§ Task goal
There is material below. Print exactly the lines starting at the line with "Western (41, 2529)" and ending at the line with "[region] (155, 2440)", ends included, and no others.

══════════════════════════════

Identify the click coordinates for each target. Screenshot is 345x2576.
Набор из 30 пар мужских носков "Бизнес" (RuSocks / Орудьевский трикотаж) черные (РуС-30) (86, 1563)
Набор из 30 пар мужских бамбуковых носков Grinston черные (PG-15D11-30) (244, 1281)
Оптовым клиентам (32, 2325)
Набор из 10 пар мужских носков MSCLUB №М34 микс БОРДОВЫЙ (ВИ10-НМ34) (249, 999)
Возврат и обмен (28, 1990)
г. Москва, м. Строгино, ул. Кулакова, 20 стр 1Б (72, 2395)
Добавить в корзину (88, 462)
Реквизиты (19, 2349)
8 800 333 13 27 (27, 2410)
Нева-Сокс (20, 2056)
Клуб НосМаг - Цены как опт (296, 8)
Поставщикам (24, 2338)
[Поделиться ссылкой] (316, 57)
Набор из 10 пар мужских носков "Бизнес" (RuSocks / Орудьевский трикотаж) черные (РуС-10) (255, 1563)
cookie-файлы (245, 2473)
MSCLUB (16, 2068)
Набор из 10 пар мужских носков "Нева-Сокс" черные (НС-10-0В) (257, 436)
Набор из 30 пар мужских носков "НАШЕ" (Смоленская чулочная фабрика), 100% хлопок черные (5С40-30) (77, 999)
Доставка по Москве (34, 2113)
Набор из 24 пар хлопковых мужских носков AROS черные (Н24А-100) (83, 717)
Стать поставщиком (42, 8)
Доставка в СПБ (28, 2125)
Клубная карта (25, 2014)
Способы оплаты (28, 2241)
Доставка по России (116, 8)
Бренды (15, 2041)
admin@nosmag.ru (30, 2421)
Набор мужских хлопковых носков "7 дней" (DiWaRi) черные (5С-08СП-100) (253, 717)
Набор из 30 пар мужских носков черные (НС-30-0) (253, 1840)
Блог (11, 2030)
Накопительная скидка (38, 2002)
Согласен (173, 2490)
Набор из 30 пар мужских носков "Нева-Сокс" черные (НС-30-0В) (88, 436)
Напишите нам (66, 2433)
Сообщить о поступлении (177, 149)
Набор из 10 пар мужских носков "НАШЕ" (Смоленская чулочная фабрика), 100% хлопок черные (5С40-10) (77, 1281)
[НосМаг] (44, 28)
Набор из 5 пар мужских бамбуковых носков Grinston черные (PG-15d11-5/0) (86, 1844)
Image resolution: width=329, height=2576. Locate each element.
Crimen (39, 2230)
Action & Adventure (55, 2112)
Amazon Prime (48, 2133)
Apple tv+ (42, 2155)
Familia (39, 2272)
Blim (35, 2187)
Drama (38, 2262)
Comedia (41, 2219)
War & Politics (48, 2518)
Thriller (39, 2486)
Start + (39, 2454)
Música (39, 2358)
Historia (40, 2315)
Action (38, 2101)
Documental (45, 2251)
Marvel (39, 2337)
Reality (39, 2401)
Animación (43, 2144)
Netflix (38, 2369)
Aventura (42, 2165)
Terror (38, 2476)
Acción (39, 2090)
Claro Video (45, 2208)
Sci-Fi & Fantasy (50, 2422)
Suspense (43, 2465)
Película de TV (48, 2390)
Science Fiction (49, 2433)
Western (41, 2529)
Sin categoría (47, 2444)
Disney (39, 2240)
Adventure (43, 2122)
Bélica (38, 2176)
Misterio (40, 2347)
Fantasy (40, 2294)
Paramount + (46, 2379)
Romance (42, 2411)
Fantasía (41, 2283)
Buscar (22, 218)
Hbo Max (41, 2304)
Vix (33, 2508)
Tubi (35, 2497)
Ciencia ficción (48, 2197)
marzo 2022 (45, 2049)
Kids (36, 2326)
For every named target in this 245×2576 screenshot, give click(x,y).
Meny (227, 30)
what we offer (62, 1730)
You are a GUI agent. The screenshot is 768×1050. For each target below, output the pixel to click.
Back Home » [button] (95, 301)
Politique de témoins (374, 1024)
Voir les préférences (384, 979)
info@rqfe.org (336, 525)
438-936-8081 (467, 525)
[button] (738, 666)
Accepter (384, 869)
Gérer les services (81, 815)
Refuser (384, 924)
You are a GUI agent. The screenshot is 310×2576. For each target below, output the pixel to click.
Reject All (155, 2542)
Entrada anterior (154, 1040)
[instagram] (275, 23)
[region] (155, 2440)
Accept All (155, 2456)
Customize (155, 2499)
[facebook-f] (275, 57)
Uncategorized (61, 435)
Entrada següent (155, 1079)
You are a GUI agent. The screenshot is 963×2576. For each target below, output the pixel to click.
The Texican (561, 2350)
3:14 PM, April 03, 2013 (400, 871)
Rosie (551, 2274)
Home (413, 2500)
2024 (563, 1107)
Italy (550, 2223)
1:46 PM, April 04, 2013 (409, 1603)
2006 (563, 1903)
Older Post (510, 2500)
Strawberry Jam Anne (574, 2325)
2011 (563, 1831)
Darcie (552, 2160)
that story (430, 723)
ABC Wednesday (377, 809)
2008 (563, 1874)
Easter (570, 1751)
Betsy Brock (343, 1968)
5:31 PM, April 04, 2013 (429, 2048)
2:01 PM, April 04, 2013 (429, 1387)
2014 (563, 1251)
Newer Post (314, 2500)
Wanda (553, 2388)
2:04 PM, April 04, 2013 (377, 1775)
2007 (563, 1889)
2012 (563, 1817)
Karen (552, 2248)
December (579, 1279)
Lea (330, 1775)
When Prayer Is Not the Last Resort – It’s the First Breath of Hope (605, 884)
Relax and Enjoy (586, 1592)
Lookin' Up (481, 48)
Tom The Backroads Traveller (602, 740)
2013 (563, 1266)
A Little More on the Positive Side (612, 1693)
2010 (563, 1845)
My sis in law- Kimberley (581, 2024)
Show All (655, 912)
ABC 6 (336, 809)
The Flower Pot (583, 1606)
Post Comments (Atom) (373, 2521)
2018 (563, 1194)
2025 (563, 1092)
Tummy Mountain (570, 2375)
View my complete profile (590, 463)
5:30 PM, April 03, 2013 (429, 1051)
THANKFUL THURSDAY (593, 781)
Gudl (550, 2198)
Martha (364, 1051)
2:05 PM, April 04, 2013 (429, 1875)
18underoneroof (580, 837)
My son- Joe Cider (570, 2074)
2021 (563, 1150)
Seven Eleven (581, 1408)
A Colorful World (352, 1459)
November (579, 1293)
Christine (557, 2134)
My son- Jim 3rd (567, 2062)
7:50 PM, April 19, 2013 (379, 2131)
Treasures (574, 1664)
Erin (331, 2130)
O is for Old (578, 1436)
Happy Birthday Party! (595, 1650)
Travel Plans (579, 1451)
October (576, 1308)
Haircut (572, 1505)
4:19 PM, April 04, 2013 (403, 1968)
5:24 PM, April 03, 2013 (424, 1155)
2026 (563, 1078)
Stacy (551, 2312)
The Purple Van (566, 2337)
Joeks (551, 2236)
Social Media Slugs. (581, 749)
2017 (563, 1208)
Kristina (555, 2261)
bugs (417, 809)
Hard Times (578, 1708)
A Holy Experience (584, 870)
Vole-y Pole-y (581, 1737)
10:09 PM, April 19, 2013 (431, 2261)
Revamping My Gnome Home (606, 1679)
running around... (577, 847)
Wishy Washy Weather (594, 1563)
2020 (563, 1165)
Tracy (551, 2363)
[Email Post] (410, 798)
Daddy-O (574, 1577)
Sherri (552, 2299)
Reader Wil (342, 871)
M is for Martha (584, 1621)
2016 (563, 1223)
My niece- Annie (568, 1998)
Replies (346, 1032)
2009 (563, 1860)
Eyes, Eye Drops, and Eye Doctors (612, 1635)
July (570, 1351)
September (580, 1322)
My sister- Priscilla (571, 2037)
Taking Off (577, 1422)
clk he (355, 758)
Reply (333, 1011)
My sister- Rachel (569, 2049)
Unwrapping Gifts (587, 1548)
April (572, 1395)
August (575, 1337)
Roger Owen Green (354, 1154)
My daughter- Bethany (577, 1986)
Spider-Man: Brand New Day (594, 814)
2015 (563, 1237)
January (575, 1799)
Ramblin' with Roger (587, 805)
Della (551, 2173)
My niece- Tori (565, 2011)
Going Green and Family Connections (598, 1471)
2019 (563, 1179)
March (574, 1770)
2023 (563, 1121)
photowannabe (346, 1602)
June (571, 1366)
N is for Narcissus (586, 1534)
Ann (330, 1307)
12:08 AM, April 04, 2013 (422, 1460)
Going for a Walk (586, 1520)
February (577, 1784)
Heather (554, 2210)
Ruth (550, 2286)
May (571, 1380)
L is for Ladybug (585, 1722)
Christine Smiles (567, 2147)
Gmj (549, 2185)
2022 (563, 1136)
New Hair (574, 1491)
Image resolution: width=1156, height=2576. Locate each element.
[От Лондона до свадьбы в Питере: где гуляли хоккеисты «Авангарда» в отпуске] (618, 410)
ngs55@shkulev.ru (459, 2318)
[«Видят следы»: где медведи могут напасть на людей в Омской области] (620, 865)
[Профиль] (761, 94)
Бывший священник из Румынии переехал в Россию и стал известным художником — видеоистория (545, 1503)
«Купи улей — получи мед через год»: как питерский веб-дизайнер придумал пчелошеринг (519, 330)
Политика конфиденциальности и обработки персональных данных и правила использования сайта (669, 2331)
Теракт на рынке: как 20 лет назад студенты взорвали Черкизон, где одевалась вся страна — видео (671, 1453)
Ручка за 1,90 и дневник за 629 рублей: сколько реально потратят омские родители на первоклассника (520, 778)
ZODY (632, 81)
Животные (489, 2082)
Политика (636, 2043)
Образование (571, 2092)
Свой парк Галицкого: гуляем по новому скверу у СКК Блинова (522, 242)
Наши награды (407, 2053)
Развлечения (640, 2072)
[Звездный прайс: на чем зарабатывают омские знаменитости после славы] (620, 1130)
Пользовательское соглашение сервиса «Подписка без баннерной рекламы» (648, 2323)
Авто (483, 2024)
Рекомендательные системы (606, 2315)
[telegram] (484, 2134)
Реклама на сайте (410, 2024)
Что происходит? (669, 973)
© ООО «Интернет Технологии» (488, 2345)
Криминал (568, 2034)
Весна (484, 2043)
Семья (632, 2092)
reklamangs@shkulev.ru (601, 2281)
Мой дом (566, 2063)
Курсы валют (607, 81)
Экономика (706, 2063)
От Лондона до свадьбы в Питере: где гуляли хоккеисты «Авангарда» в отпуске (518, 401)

══════════════════════════════

§ Response area
Western (41, 2529)
Sin categoría (47, 2444)
Disney (39, 2240)
Adventure (43, 2122)
Bélica (38, 2176)
Misterio (40, 2347)
Fantasy (40, 2294)
Paramount + (46, 2379)
Romance (42, 2411)
Fantasía (41, 2283)
Buscar (22, 218)
Hbo Max (41, 2304)
Vix (33, 2508)
Tubi (35, 2497)
Ciencia ficción (48, 2197)
marzo 2022 (45, 2049)
Kids (36, 2326)
For every named target in this 245×2576 screenshot, give click(x,y).
Meny (227, 30)
what we offer (62, 1730)
You are a GUI agent. The screenshot is 768×1050. For each target below, output the pixel to click.
Back Home » [button] (95, 301)
Politique de témoins (374, 1024)
Voir les préférences (384, 979)
info@rqfe.org (336, 525)
438-936-8081 (467, 525)
[button] (738, 666)
Accepter (384, 869)
Gérer les services (81, 815)
Refuser (384, 924)
You are a GUI agent. The screenshot is 310×2576. For each target below, output the pixel to click.
Reject All (155, 2542)
Entrada anterior (154, 1040)
[instagram] (275, 23)
[region] (155, 2440)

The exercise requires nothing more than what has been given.